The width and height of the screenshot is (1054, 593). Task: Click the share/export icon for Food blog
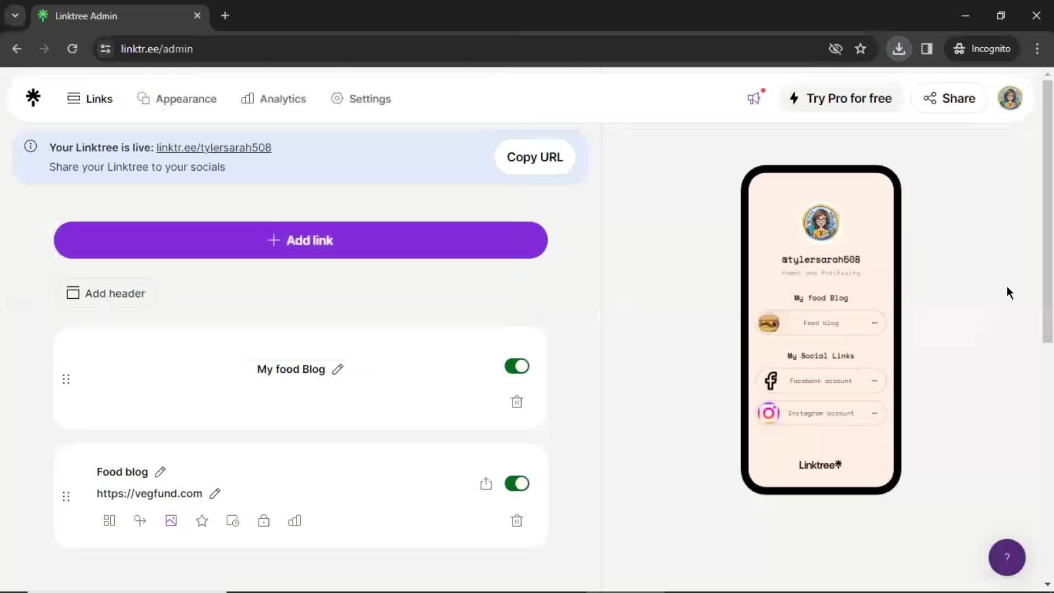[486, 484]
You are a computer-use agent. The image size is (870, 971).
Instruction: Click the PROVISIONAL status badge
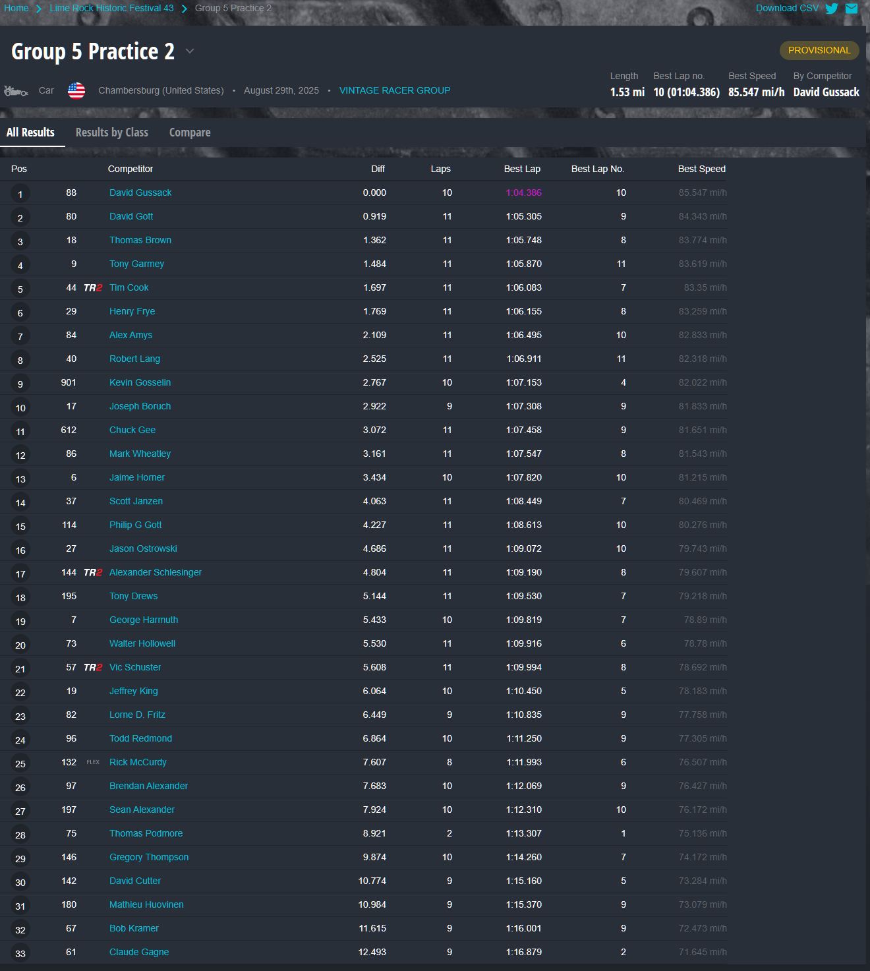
---
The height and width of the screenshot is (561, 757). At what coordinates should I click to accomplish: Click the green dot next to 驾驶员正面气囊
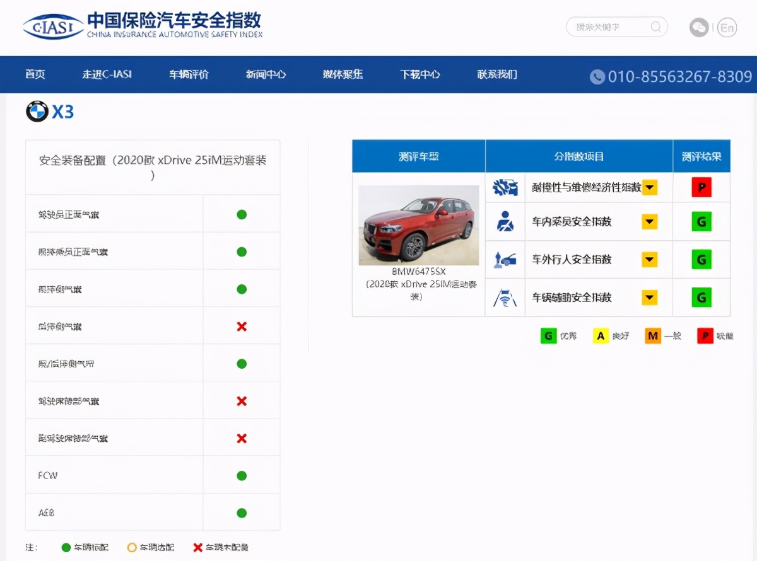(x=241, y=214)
==
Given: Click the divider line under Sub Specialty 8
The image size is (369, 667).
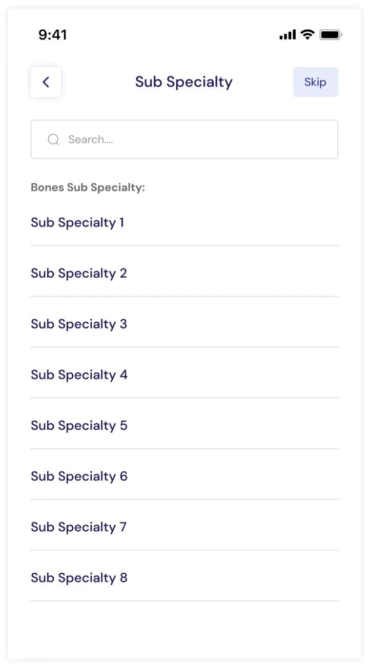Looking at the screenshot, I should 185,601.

_Task to carry out_
Every line above in the stretch from the one with "The width and" through the one with "Instruction: Click the" is to be transcribed exactly, ends included. No picture is copied.

_Response below_
The width and height of the screenshot is (1054, 593). Task: Click the share/export icon for Food blog
[486, 484]
You are a computer-use agent. The image size is (870, 971).
Instruction: Click the PROVISIONAL status badge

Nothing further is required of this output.